Grieves, who has served 27 years in the Marine Corps, was arrested by the Onslow County Sheriff's Office on Dec. 16, 2016, and charged with misdemeanor simple assault. The charges were subsequently dropped on Dec. 22, 2016, by the complainant who is Grieves' wife.
Grieves assumed command of the squadron in May 2016 and was replaced by Lt. Col. Troy Callahan, formerly of Marine Operational Test and Evaluation Squadron One as its commander.
O'Hora took command of the engineering school on Sept. 9, 2016.
The protocol for reassignment is dictated by NAVADMIN 373/11, a copy of which was provided to The Daily News by Armistead. The edict states that "any person arrested or criminally charged by civil authorities shall immediately advise their immediate commander of the fact that they were arrested or charged. Persons are only required to disclose the date of arrest or criminal charges.

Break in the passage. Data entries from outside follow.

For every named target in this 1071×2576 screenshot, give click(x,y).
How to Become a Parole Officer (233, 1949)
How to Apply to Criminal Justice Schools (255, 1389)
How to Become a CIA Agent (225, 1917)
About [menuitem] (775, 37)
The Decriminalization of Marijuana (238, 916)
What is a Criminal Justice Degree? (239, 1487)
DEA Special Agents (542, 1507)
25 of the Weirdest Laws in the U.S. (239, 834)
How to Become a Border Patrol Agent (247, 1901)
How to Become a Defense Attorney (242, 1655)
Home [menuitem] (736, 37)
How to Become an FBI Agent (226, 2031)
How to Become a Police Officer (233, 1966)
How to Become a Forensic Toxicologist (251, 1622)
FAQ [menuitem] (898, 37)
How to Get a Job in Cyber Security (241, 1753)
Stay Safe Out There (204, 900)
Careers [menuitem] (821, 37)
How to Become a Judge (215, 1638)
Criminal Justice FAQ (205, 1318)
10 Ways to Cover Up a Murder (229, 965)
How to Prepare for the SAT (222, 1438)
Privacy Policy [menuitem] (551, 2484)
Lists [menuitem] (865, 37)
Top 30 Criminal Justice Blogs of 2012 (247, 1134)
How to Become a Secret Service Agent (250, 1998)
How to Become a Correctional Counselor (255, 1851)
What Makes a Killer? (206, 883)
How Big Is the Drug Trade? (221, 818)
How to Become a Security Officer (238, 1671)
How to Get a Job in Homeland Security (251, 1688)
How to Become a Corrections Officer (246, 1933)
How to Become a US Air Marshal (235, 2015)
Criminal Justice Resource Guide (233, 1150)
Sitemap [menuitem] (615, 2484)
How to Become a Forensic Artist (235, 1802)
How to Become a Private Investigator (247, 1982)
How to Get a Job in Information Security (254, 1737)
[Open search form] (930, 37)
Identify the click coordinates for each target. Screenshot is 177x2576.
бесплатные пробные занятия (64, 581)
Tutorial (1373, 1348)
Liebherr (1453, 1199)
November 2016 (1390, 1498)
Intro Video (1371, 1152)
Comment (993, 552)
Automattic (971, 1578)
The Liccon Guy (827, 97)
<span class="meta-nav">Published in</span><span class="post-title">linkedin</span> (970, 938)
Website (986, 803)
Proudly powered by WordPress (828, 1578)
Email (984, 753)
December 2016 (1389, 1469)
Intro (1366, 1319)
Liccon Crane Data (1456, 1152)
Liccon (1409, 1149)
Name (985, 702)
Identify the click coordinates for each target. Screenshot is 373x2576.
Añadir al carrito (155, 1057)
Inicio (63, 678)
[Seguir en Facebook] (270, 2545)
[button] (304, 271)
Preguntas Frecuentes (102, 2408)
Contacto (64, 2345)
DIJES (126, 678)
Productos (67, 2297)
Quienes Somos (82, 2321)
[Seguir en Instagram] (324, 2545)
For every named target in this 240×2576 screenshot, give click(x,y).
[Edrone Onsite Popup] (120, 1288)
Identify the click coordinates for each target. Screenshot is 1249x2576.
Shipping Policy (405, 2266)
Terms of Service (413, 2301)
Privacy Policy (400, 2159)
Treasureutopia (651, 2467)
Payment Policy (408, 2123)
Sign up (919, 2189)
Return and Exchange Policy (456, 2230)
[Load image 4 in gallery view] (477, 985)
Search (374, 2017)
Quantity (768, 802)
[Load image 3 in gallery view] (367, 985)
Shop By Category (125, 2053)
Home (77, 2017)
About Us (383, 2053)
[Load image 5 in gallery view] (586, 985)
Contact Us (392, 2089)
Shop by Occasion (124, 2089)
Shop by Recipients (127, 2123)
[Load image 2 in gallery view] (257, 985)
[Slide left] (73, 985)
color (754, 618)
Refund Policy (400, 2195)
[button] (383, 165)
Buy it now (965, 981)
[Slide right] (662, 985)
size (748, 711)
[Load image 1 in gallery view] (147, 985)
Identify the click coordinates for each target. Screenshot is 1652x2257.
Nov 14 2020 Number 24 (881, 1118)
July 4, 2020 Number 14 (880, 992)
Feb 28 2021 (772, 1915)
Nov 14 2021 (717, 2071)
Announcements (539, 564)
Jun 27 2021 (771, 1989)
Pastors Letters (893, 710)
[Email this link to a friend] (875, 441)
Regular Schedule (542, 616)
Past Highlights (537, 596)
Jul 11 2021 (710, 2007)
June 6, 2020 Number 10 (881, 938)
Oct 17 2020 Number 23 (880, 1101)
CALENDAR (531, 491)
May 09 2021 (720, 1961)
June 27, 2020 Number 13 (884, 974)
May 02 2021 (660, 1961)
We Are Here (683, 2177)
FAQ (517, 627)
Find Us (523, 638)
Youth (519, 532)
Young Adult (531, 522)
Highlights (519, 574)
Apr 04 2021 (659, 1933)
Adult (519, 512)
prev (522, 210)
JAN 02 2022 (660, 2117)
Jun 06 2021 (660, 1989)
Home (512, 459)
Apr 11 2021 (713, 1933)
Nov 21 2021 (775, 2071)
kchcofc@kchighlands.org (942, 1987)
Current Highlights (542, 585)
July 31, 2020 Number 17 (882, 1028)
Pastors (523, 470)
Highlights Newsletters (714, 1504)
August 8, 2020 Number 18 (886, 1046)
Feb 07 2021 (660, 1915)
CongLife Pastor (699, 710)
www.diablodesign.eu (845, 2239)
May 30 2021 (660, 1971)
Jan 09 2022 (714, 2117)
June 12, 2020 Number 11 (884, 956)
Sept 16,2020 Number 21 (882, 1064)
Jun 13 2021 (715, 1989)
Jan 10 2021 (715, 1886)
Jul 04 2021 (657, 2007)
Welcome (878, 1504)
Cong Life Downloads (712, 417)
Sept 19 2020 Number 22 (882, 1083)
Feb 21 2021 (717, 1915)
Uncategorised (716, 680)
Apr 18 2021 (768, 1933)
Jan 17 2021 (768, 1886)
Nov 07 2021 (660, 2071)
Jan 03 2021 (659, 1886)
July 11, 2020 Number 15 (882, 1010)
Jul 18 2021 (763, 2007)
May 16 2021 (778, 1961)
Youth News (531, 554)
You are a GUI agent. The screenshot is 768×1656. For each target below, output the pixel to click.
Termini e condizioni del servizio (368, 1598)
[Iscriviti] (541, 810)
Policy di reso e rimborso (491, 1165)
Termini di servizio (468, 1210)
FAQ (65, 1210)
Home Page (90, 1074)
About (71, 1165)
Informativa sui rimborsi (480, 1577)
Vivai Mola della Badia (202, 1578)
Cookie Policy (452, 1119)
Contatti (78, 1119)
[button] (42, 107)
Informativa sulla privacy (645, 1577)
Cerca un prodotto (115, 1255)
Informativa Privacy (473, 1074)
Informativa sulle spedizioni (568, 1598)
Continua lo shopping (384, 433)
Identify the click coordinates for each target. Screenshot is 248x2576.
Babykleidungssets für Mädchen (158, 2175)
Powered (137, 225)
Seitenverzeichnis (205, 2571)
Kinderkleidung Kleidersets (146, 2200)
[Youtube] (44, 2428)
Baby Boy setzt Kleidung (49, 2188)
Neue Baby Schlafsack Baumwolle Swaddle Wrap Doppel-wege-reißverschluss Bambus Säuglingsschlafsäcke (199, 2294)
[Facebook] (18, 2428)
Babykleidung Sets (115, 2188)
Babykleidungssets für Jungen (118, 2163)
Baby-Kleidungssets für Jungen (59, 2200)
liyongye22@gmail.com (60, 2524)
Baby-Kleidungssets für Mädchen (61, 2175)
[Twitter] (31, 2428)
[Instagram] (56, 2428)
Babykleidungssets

"Disclosure of arrest or criminal charges is not an admission of guilt. Commanders may impose disciplinary action for failure to self-report an arrest or criminal charges. When a service member does self-report pursuant to a valid self-reporting requirement, commanders will not impose disciplinary action based solely on evidence derived independently of the self-report. Commanders should consult a judge advocate prior to imposing disciplinary action."
Scott Jack, a former Marine Corps Staff Judge Advocate officer told The Daily News recently that military officers who find themselves involved in legal or potentially incriminating situations should "beat the news to their commanding officer. Generals hate to be surprised by learning about an incident in the news," Jack said. "This should be done after 'calm reflection' and advice of counsel, if available."
The act of self-reporting an incident to the proper commander doesn't alleviate the incident from the record or keep an adverse fitness report from being created, but it can weigh heavy on the outcome, Jack said.
"It's best to be honest, straightforward and explain in 'shorthand' what happened," Jack said.